The BBC has found a Russian scientist who says it’s possible he made the very nerve agent used to attack the Skripals in Salisbury. Or did he? Maybe not, as he later adds – but possibly. But also not really.

“Vladimir Uglev says he created the Novichok that was later used against the Skripals,” says the cool baritone of the BBC’s Moscow Correspondent Steve Rosenberg, who is giving the word ‘allegedly’ a rest for the day.

Rosenberg asks: “How certain are you that the substance which you synthesized is the one that poisoned the Skripals?”

I have no doubt that it was…” replied Uglev. That’s case closed then.

Uglev claims: “I have no doubt that it was A-234 that poisoned them. Judging by how pure the test sample is, this may well have been a batch I made with my own hands. It has a long shelf life, virtually no expiry date.”

It’s not really made clear how he can be so sure of his conclusion, and there does seem to be maybe a little bit of doubt, but the report doesn’t try too hard to push the scientist on it, because that’s a very nice headline.

The BBC’s report is just shy of two minutes of conflicting information that sails by more or less unchallenged. Uglev says he is convinced the Salisbury attack was the work of the Russian state. He says, though, that “You’ll never prove it.” Useful.

__Dataset entries__

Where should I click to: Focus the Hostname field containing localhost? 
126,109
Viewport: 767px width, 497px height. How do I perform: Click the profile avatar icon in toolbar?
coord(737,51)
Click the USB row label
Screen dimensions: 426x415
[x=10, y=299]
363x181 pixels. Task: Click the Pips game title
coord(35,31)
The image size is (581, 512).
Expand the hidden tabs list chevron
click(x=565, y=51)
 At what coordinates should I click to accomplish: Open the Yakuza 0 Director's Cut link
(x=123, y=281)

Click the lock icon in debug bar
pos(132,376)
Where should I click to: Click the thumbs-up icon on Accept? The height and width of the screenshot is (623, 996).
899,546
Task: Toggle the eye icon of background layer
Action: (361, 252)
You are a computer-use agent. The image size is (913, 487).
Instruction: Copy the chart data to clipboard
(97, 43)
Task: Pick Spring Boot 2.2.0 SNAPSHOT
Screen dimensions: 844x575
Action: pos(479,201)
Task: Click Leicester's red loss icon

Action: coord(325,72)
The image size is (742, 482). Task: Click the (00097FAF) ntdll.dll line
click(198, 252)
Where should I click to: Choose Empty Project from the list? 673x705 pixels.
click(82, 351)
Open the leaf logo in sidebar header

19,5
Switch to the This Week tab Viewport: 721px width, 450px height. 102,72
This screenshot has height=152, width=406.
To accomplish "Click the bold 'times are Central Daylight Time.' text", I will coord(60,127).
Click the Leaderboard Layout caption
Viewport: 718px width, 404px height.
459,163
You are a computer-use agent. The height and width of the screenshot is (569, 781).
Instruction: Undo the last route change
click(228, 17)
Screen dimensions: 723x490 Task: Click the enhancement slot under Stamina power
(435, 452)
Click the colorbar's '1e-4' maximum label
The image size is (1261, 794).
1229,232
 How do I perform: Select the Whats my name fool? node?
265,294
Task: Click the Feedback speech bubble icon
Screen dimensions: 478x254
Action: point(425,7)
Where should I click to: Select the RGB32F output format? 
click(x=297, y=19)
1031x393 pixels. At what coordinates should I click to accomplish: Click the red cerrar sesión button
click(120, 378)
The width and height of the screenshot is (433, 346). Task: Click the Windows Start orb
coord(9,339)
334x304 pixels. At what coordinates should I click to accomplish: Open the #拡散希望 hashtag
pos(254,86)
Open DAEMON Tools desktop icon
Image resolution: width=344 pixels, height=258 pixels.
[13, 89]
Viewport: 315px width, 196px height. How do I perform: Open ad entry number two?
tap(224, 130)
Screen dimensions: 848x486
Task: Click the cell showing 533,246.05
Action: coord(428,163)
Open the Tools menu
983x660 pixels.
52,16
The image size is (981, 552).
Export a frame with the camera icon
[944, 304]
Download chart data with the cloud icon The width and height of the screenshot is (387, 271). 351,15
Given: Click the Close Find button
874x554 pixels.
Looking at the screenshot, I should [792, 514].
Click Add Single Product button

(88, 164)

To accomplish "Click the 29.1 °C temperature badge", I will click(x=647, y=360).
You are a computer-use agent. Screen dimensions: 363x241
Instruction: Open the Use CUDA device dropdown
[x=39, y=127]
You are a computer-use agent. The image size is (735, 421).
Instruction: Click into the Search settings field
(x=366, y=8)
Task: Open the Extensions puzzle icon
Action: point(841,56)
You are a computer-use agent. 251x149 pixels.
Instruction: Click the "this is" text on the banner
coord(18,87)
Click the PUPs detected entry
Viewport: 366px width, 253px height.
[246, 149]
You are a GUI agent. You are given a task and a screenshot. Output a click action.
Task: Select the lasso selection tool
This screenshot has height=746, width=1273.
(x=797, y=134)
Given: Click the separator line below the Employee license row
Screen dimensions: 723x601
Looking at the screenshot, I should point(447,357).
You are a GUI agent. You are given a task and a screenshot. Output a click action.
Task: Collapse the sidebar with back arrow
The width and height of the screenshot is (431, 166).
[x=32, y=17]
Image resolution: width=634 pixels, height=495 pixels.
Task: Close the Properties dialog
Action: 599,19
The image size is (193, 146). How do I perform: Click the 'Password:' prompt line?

__DIRECTIONS__
[a] List every person named in the Novichok passage.
[b] Carry the Novichok passage forward from its last sentence, keeping its tone.
These dataset entries were taken from a separate source and are not related to the Novichok passage.

__REPLIES__
[a] Vladimir Uglev, Steve Rosenberg, the Skripals

[b]
Uglev goes on to tell Rosenberg of that one time he accidentally spilt Novichok all over his hand. You read that right – deadly, killer, monstrous Novichok all over someone’s hand. He seems fine now though. “My right hand got covered in nerve agent,” says perfectly healthy seeming Uglev, who appears to be suffering no side effects from one of the world’s most deadly toxins. “I put it in hydrochloric acid right away then washed it with a special alkaline solution with hydrogen peroxide.

“You could say the Skripals and I were baptized with the same Novichok,” he adds, in an almost proud manner.

The report comes only days after a BBC presenter chided a retired British Navy chief for questioning the evidence behind the Syria attack because of an “information war with Russia.”

READ MORE: How to become 'an Assad apologist'? Just question MSM rhetoric & welcome to the club

During a live interview with former Navy Admiral Lord West, BBC news presenter Annita McVeigh told the ex-Navy chief truthfully stating his position and posing such alternative questions risked “muddying the waters” in the ongoing “information war with Russia.”

Well, Rosenberg is on the frontline and says in the final seconds of his report: “The new dawn is confrontation.” Whatever that means.